后者嗤笑一聲:“到底也是那里來的人。”說著,忽然轉眸一想:“說到底,她以前不就是靠了這一次事兒翻到了才人位子。”
那還是王后自己做的主。
卻又忍不住失笑:“虧她命好,趕在了時候。”
婢子也自不屑:“誰不知道她那點事吶,可王上卻并未真的臨幸過她。”
座上人猶自輕輕吹著茶湯:“王上哪里瞧得上她。”說著,只覺茶水已涼,又搖搖頭道:“走著,香蘭殿去。”
阿蘇藍此刻卻正自為昨夜一事感到慶幸,聽著外頭的通報聲來只懶懶起身,冷笑著道:“動作倒是很快。”
說著話,滿面恭敬起身相迎。
“王后娘娘。”
“免禮,本宮不過是隨意逛逛又來了此處。”
兩人座下閑聊稍許,王后面色沉重的牽起她的手,柔聲道:“昨兒的事情我已聽人說了,卻是叫你承受了無端委屈。”
阿蘇藍垂眸,神情哀傷:“王上高興就好。”
“可這宮里頭怎能允的了這事,說到底也是劉才人失了分寸。”打眼望去,桌上酒菜卻還未撤去。
心頭卻有了幾分計較。
“這一桌子東西還沒人來收拾,這宮里頭的奴才當真是沒有規矩。”說著,抬眼看向身后婢子:“你幫著一塊兒叫人給撿了。”

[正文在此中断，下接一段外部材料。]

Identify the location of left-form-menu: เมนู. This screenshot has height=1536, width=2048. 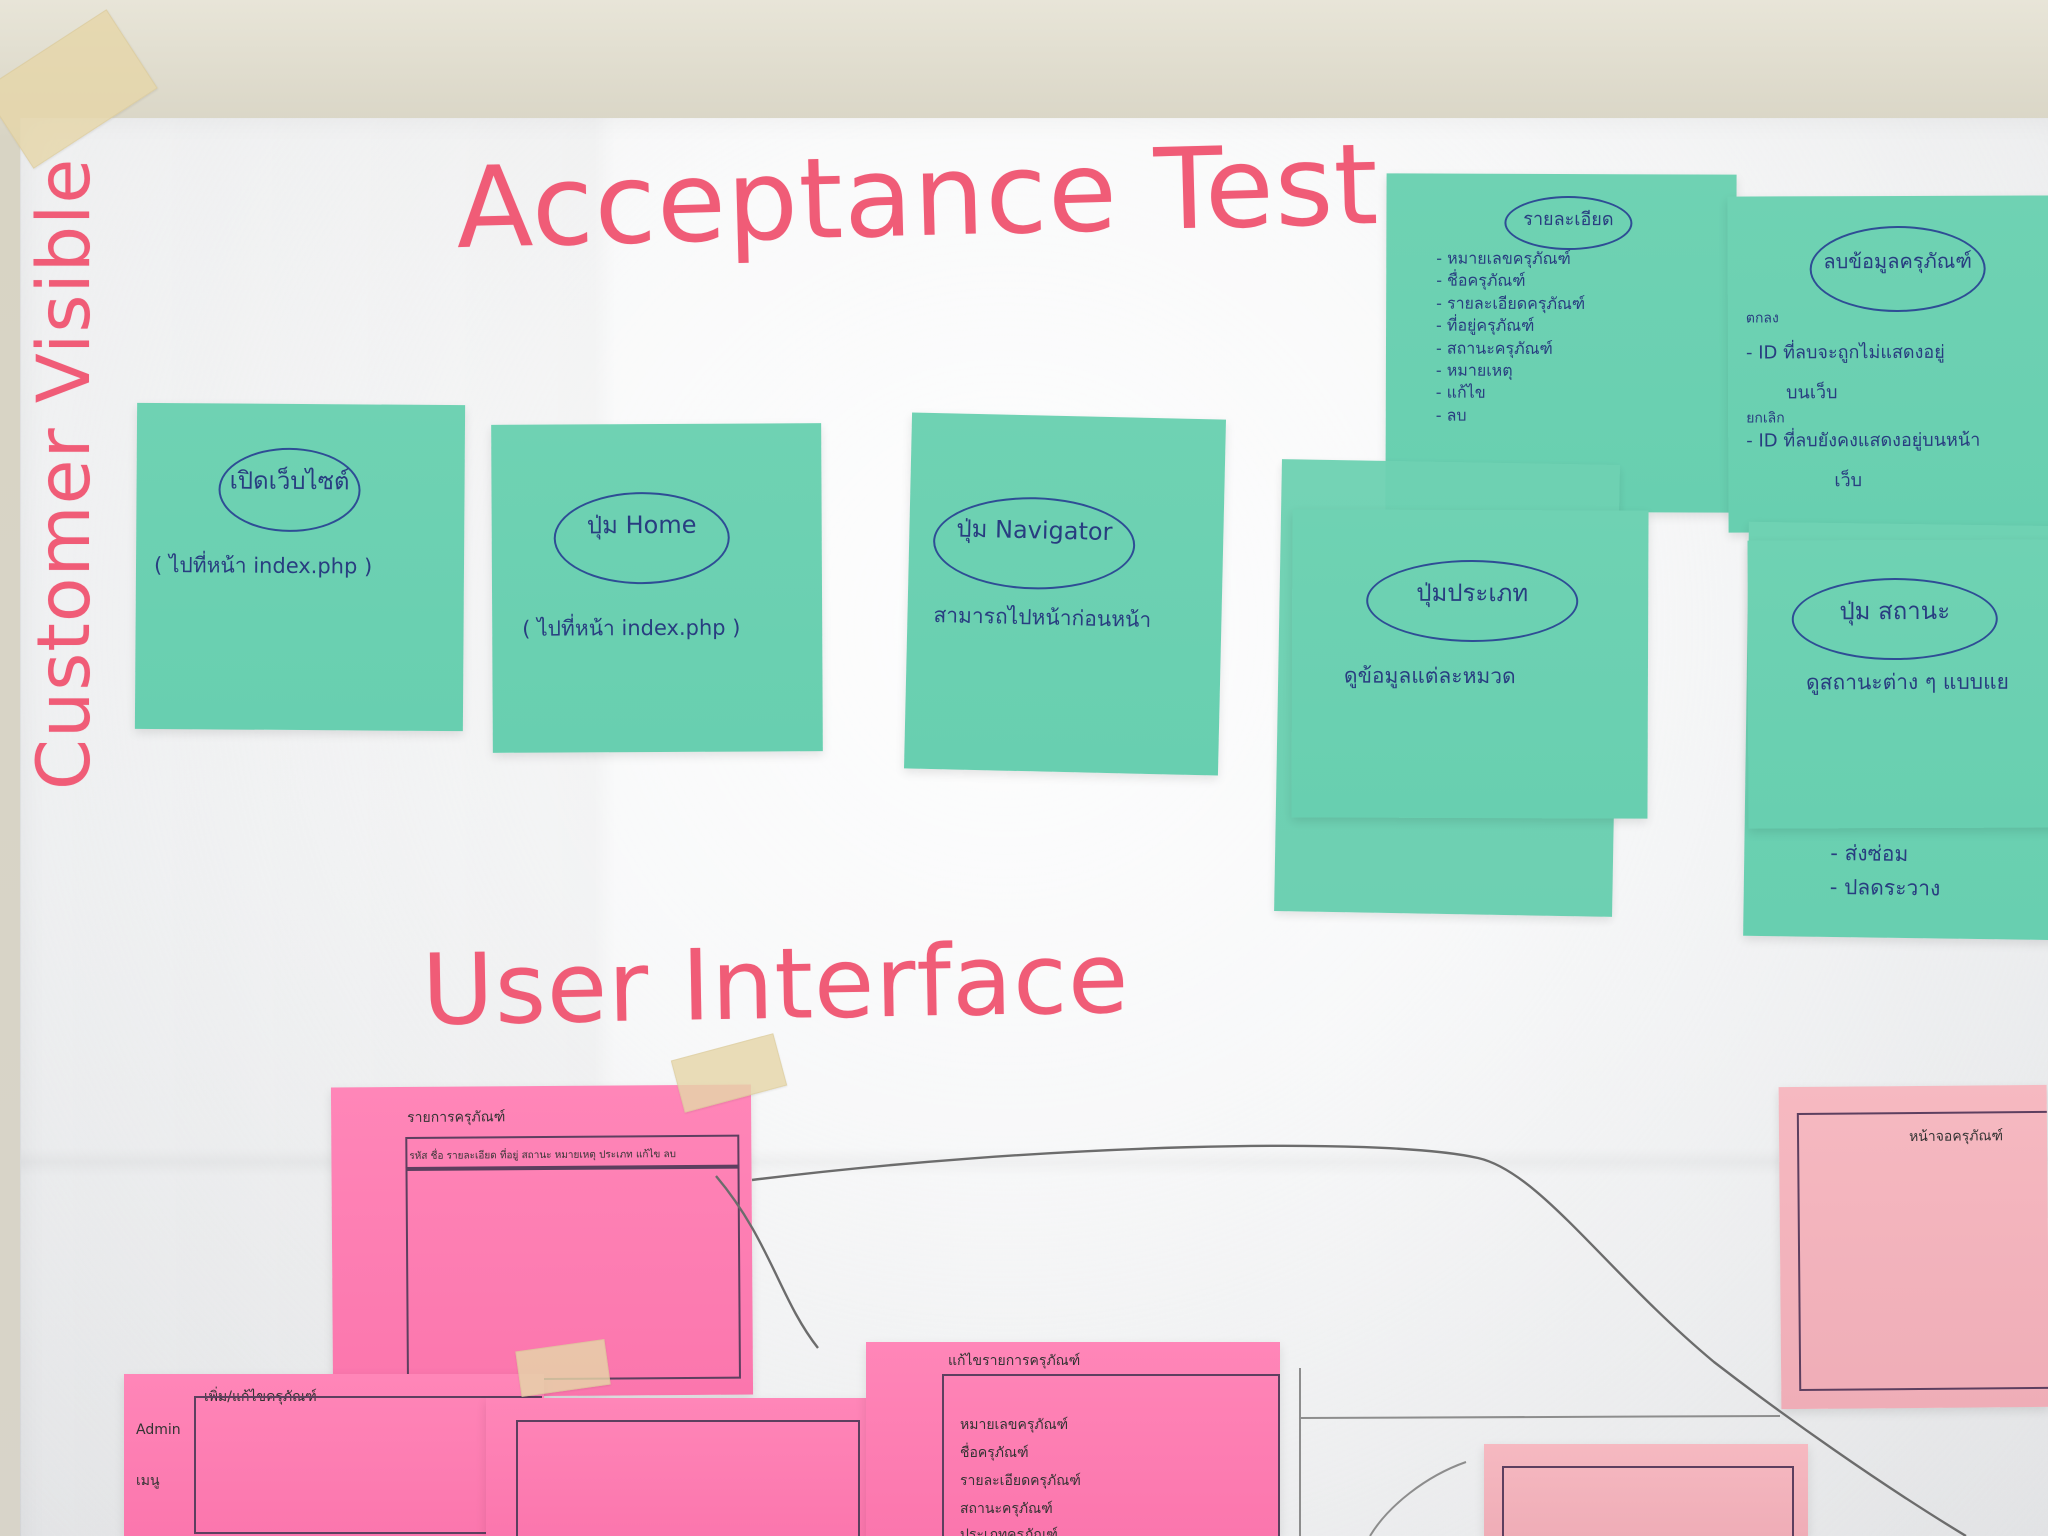
(148, 1481).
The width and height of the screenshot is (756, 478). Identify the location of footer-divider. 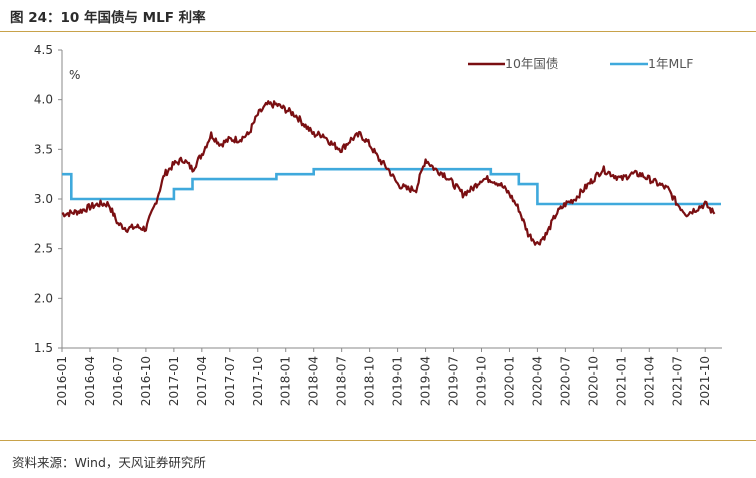
(378, 440).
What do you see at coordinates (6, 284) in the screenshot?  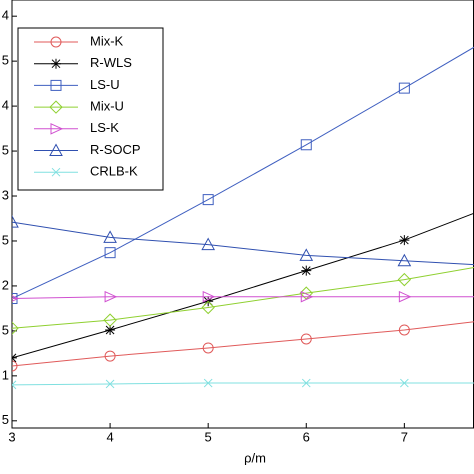 I see `y-tick-label: 2` at bounding box center [6, 284].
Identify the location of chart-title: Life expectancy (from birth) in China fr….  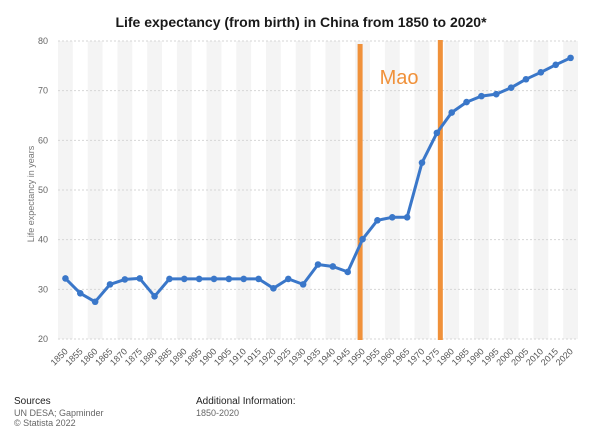
(301, 22).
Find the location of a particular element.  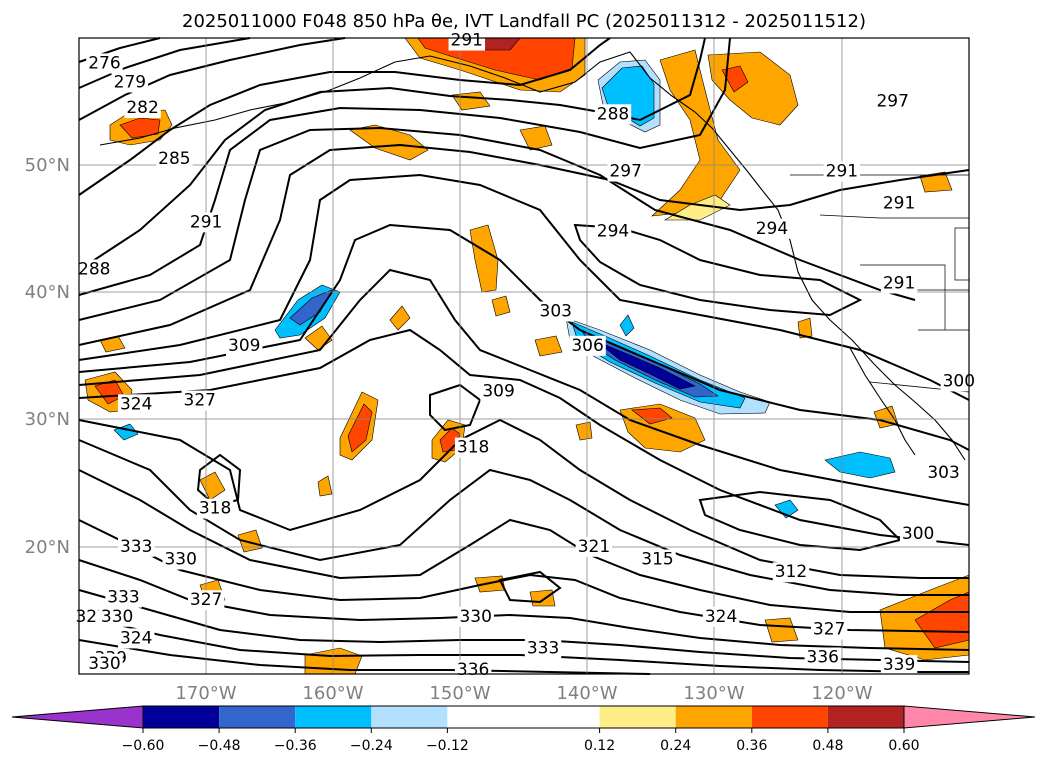

ytick-label-20n: 20°N is located at coordinates (48, 548).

阿蘇藍慌忙起身:“王后娘娘,不必勞煩,我這就喊人過來收拾。”
“妹妹快坐,這事兒由的下人去做便好。”言情溫柔,按著她的手卻絲毫沒有松卻跡象。
后者會意,也不在爭執。
待一行人走后,那陪嫁婢子才又貼身上來,面露憂色:“娘娘,王后該不是察覺了什么罷?”
阿蘇藍垂眸:“受委屈的是咱們,管她怎么想吶,事兒反正都成了,王上這些日子估計也不會再來。”說著,竟有幾分歡快起來。
回到長樂宮內,那婢子只將偷偷藏好的東西拿了出來,悄聲道:“現在送去查么?”手上拿的正是潤了帕子的些許美酒。
王后聽罷皺了皺眉,卻又擺了擺手:“她那一桌子酒菜顯然就是等著咱們去看的,查也查不出東西。”
說著又道:“不過花枝昨日說的迷情香倒是有點意思,雖是下作之物,卻說不得宮里頭也有。”
“取到了么?”
婢子會意,立時上前攤開手帕,里頭只躺著指蓋長的一截朱紅細香。
“只剩了這么多,婢子自那灰堆里扒拉出來的。”
“好,”座上人贊許道:“送去查!”
酉時三刻,秦幕恩公事終了,一面舒展身體一面又皺了眉頭。
顯然,昨日事后,陳公公與他倒是心照不宣的沒安排任何一宮侍寢。
卻也樂得自在。
可想著事兒,卻不自覺的又到了梨月殿前,兩旁的侍衛還不曾撤去,倒是著實叫她關了好些時日。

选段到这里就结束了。